Ballreich Bros.’ 75,000-sq.-ft. potato chip and snack plant churns out 2,000-5,000 lb. of product an hour. Manufacturing product on a just-in-time basis, the family owned and operated company in Tiffin, Ohio, also produces new Sweet Potato Chips and shoestring Potato Sticks in three flavors.

If anybody knows spuds and how to make delectable wavy or “Marcelled” potato chips out of them, it’s Ballreich Bros. Inc. The Tiffin, Ohio-based chip maker currently markets about 70 stock-keeping units (SKUs) available under the Ballreich’s brand and several private labels. About 35 of the SKUs—all of the potato-based products—are made in-house. Snacks such as popcorn, pork rinds, party mix, pretzel sticks, rings and rods, tortilla chips and other items are contract-packaged.

Available in supermarkets, big-box retail stores, convenience stores, garden shops, hardware stores, clubstores, hotels and other foodservice venues—practically anywhere chips are sold—the snacks and chips are distributed in most areas of Ohio as well as Michigan and parts of Indiana and Wisconsin. They can also be ordered by phone and online at www.ballreich.com. “Mostly, we do direct-store-delivery (DSD) and also have a few international and national contracts,” says Haley Thomas, director of sales and marketing.

Running one eight-hour shift a day, four days a week, and saving a day for maintenance and cleaning, the plant cooks the regular potato chip varieties and shoestring Potato Sticks in soybean oil, while the Sweet Potato Chips are fried in cottonseed oil, which
enhances their flavor, says Thomas’ father and president/CEO Brian Reis. Ballreich’s sources its potatoes locally when seasonally possible, from a farm less than 30 minutes away from the plant. Off-season, it purchases potatoes from several states, including Florida and the Carolinas. Currently, it gets its sweet potatoes for the new Sweet Potato Chips, launched in September 2013, from North Carolina.

## The tasks
- A) From the Ballreich Bros. article above, set down word for word the part that opens with the words containing "If anybody knows" and closes with "items are contract-packaged.".
- B) Render this sentence from the Ballreich Bros. article above in Spanish: "Ballreich’s sources its potatoes locally when seasonally possible, from a farm less than 30 minutes away from the plant."

## Source excerpt
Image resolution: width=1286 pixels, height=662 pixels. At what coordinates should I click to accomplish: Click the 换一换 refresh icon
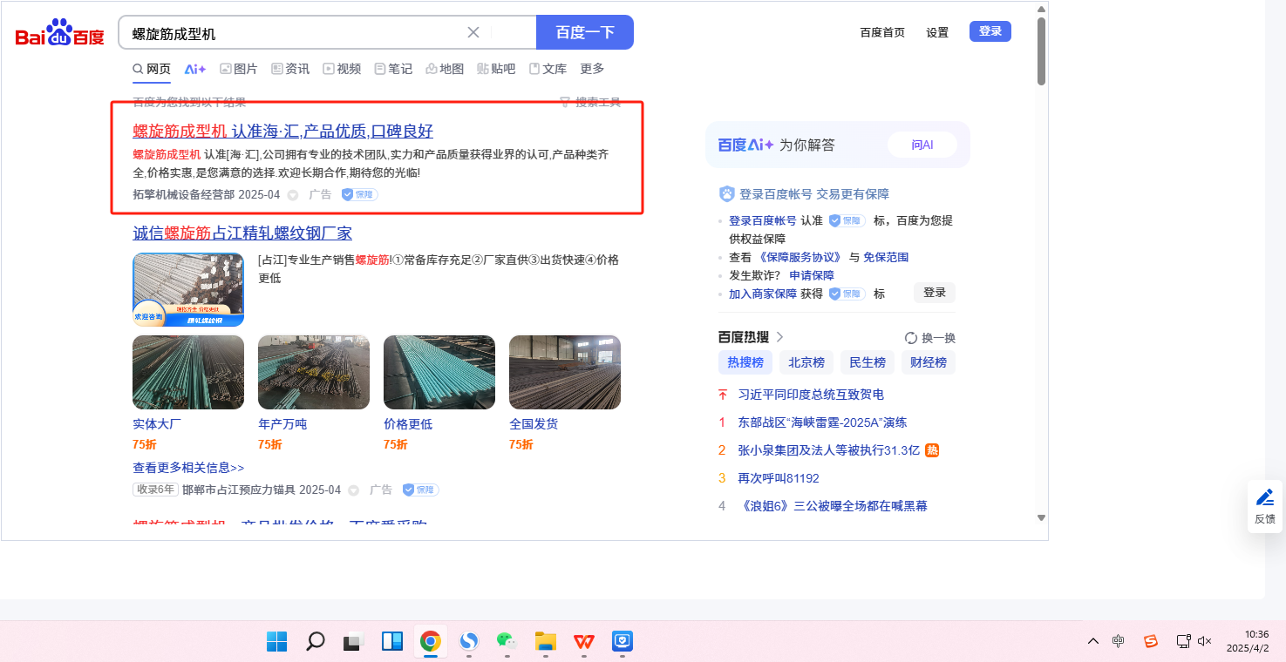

## Set of answers
- A)
If anybody knows spuds and how to make delectable wavy or “Marcelled” potato chips out of them, it’s Ballreich Bros. Inc. The Tiffin, Ohio-based chip maker currently markets about 70 stock-keeping units (SKUs) available under the Ballreich’s brand and several private labels. About 35 of the SKUs—all of the potato-based products—are made in-house. Snacks such as popcorn, pork rinds, party mix, pretzel sticks, rings and rods, tortilla chips and other items are contract-packaged.

- B) Ballreich’s obtiene sus papas localmente cuando la temporada lo permite, de una granja situada a menos de 30 minutos de la planta.